Heterogeneous proxy layer that supports multiple client languages (Java, Go, Node, etc.).
Key Functionalities
Cross‑cloud sharding & scenario‑based routing: DBProxy abstracts away differences between cloud providers, presenting a unified logical schema to services.
Token‑bucket DB concurrency limiting: Limits concurrent DB sessions based on DB core count; dynamically injects index hints for slow SQL to reduce contention.
ShardingMappingKey: Maintains a mapping table for tables with multiple unique IDs, avoiding full‑shard scans in multi‑ID sharding scenarios.
Dynamic index‑hint injection: At runtime DBProxy can add /*+ INDEX(...) */ hints to queries that would otherwise miss optimal indexes, especially during traffic spikes.
SQL safety audit & deep insight: Captures full SQL text, execution plan, fingerprint (SQLID), and trace context without requiring code changes in business services.
SQL pre‑release warning: Uses the deep‑insight data to flag risky statements in staging environments before they reach production.
SQL traffic simulation: Replays recorded production traffic with accurate timing and payload size to validate capacity and avoid resource waste.
Operability Features
Smooth rolling upgrades with connection pre‑warming, fast start‑up, graceful shutdown, and graceful connection release.
Comprehensive monitoring and alerting integrated into HLL‑Monitor, enabling early detection of anomalies.
High‑Availability Design
Clustered deployment across business‑specific resource pools to balance load.
Congestion control that throttles large result‑set transfers, similar to TCP sliding‑window behavior, preventing memory blow‑out.

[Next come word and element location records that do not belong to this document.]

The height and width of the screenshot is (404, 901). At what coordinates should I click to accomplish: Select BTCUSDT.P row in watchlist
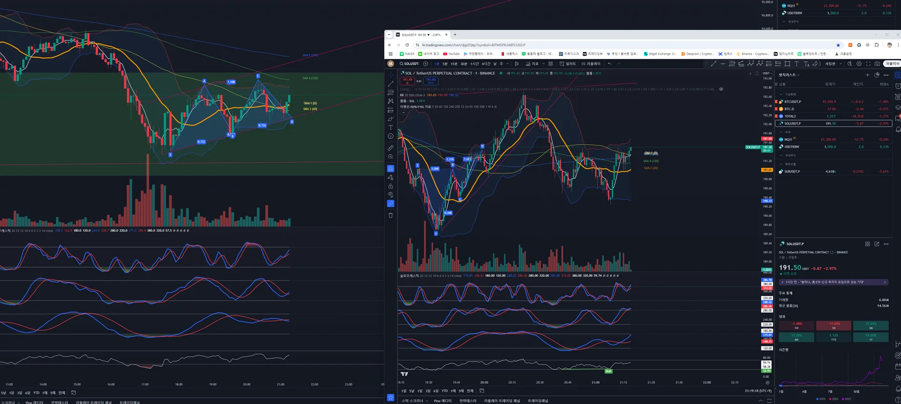[x=793, y=102]
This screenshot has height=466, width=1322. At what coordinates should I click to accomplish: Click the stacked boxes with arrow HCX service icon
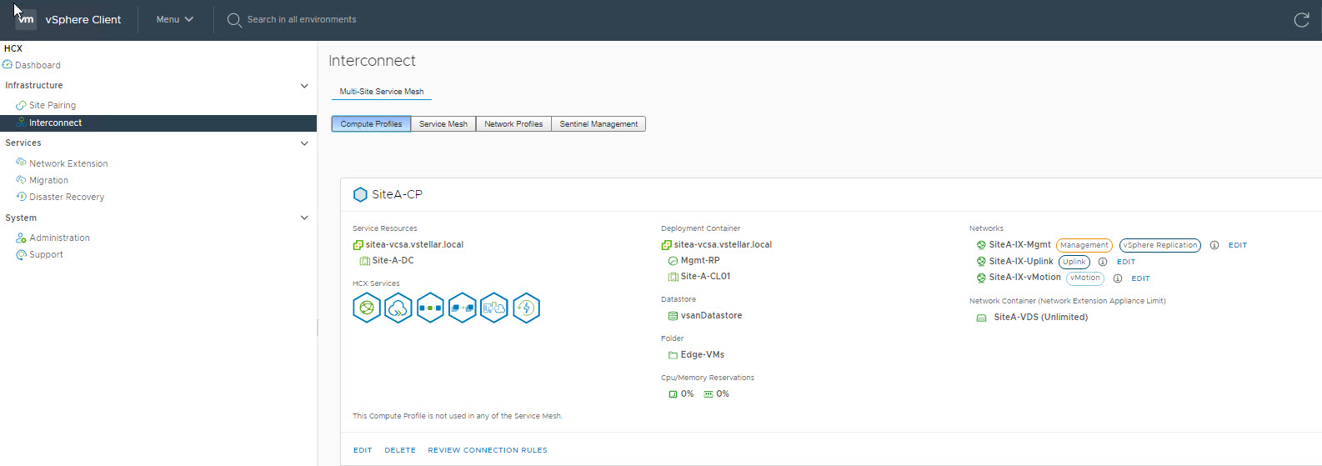462,308
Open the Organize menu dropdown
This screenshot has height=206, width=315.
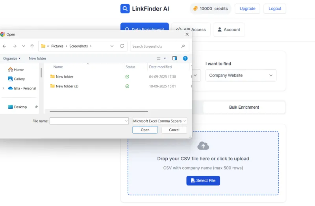click(12, 58)
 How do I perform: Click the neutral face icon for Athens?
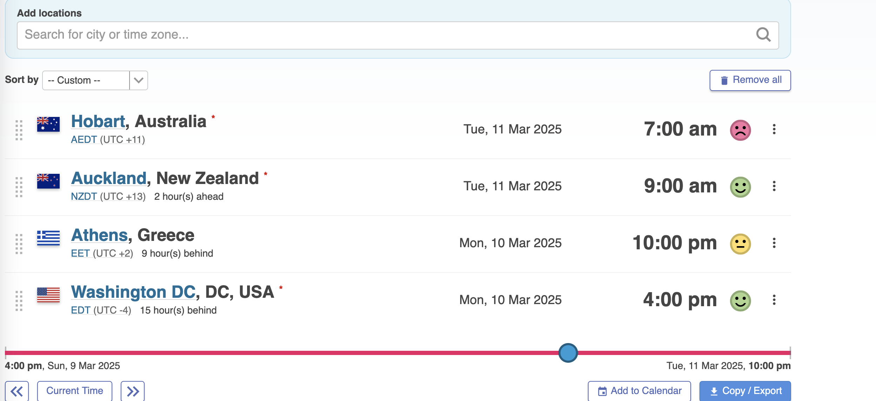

Thread‑convergence mechanism that caps the number of active threads to keep CPU and memory usage predictable, especially important for ZGC performance.
Future Directions
The next major challenge is extending the architecture to multi‑Availability‑Zone (multi‑AZ) deployments. A simplified three‑AZ design can handle 50 % of traffic per AZ with automatic failover via Kubernetes elasticity. However, multi‑AZ introduces additional latency and IT‑cost considerations. Sidecar‑based solutions such as RedisMesh mitigate cross‑AZ latency by colocating the proxy with the application process.
Long‑term roadmap envisions transforming DBProxy, KafkaGateway, and similar components into sidecar‑mode DataMesh services that integrate tightly with cloud‑native infrastructure, offering better scalability and cloud‑agnostic adaptability.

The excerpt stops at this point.